Personal information
- Born: December 26, 1992 (age 33) Morton, Mississippi, U.S.
- Listed height: 6 ft 1 in (1.85 m)
- Listed weight: 188 lb (85 kg)

Career information
- High school: Morton
- College: Mississippi State
- NFL draft: 2016: undrafted

Career history
- Chicago Bears (2016)*; New Orleans Saints (2016); Miami Dolphins (2017–2018)*; Atlanta Falcons (2018–2019);
- * Offseason or practice squad member only

Awards and highlights
- 2013 Liberty Bowl champion; 2015 Belk Bowl champion; SEC 1st in interception return yards (101) (2013);
- Stats at Pro Football Reference

= Taveze Calhoun =

American football player (born 1992)

Taveze Calhoun (born December 26, 1992) is an American former professional football player who was a cornerback in the National Football League (NFL). He played college football for the Mississippi State Bulldogs.

==College career==
Calhoun red-shirted in 2011 after having shoulder surgery in August. He started 36 games in his collegiate career. Calhoun tallied 161 career tackles, 12 tackles for loss and six interceptions for 98 yards. Calhoun forced three fumbles and tallied one fumble recovery.

Calhoun totaled 24 tackles, 0.5 tackles for loss and a forced fumble in 2012. He forced his first fumble and made three tackles in the home win against South Alabama.

In 2013, he ranked 1st in the SEC in interception return yards with 101 yards. Calhoun caught 3 interceptions on the year and recorded 45 total tackles (33 solo). Calhoun earned his first career start against Oklahoma State. Scooped up a blocked field goal and returned it 68 yards to the OSU 10-yard line to end the first half. He intercepted first two passes of career against Alabama.

He ranked 5th on the team in tackles with 50 in 2014. Ranked 7th in the SEC in pass breakups with 9. He recorded a season-high 7 tackles against No. 6 Texas A&M.
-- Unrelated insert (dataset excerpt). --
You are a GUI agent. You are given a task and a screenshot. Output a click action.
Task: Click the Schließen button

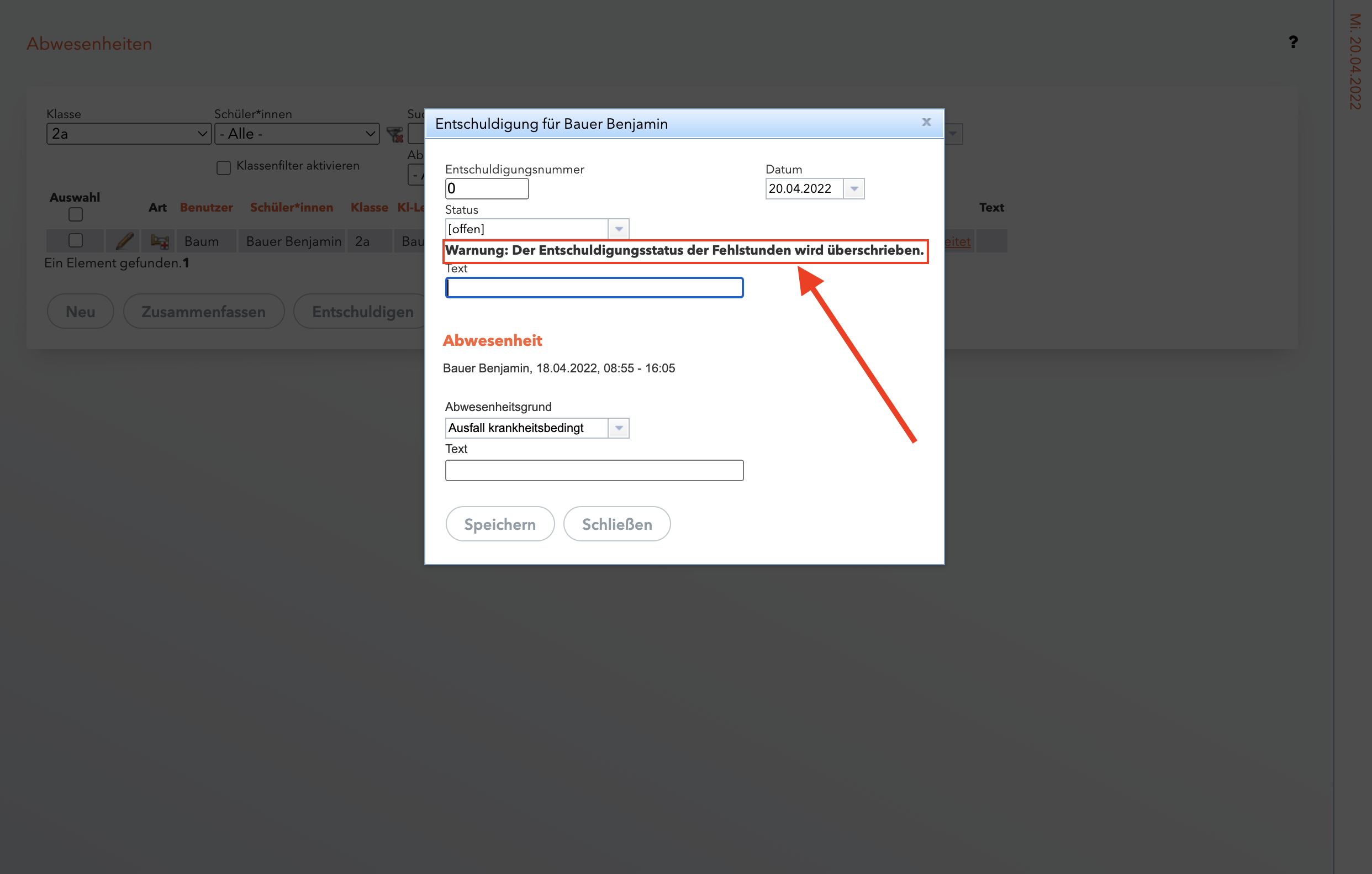pos(616,524)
Calhoun finished the 2015 season with 39 tackles, 6.5 for loss, two interceptions and a team-best 10 passes defended. He tied a career high with two interceptions against Kentucky.

== Professional career ==
===Chicago Bears===
On May 9, 2016, after going undrafted in the 2016 NFL draft, Calhoun signed with the Chicago Bears. On September 3, 2016, he was released by the Bears as part of final roster cuts.

===New Orleans Saints===
On September 14, 2016, Calhoun was signed to the Saints' practice squad. He was promoted to the active roster on December 31, 2016.
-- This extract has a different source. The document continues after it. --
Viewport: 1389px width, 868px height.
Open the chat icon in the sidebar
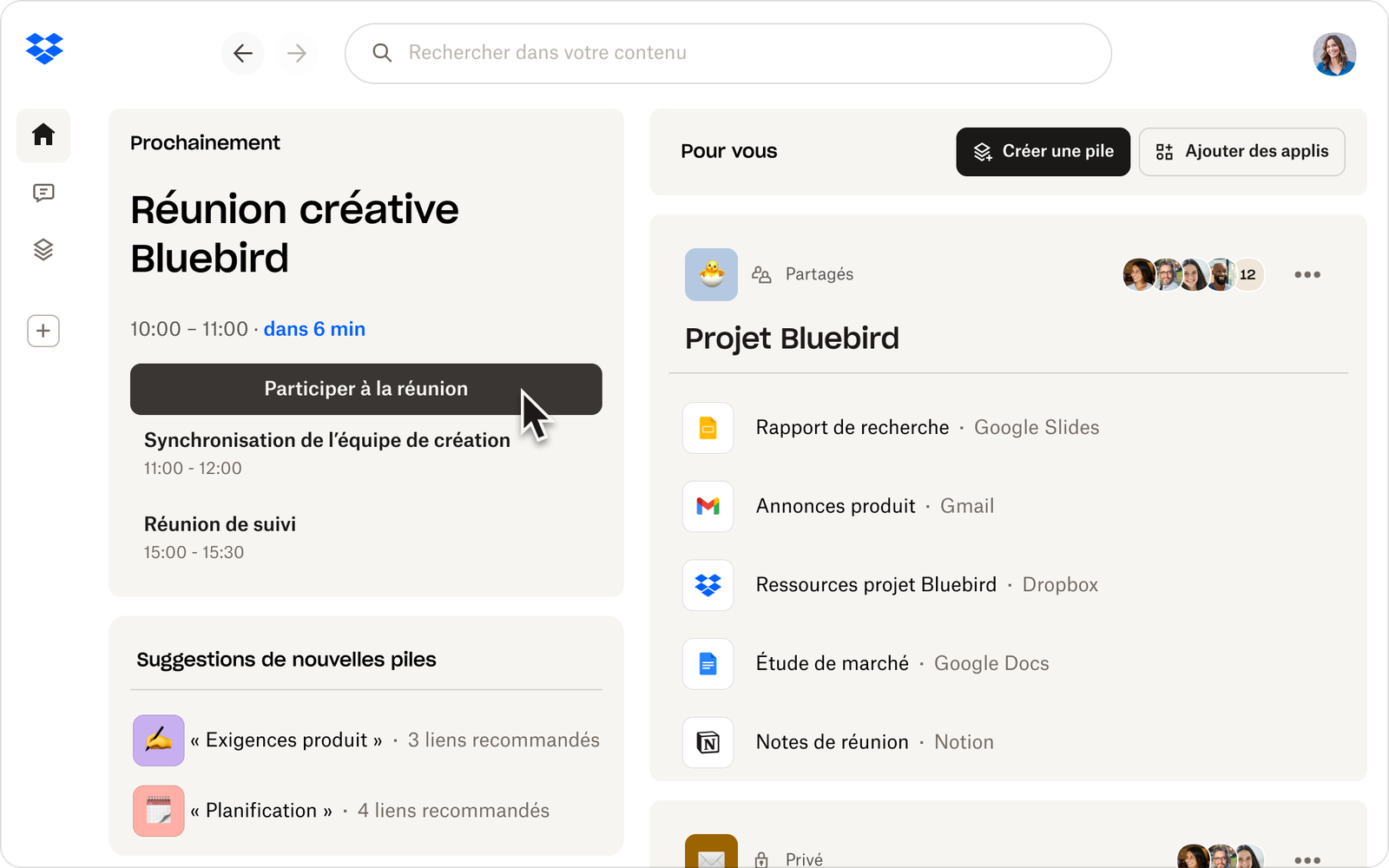point(43,193)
On September 2, 2017, Calhoun was waived by the Saints.

===Miami Dolphins===
On December 20, 2017, Calhoun was signed to the Miami Dolphins practice squad. He signed a reserve/future contract with the Dolphins on January 1, 2018. He was waived on September 1, 2018.

===Atlanta Falcons===
On September 18, 2018, Calhoun was signed to the Atlanta Falcons' practice squad. He was released on October 4, 2018. He was re-signed on October 31, 2018. He signed a reserve/future contract with the Falcons on December 31, 2018.

On August 31, 2019, Calhoun was waived/injured by the Falcons and placed on injured reserve. He was released on December 20, 2019.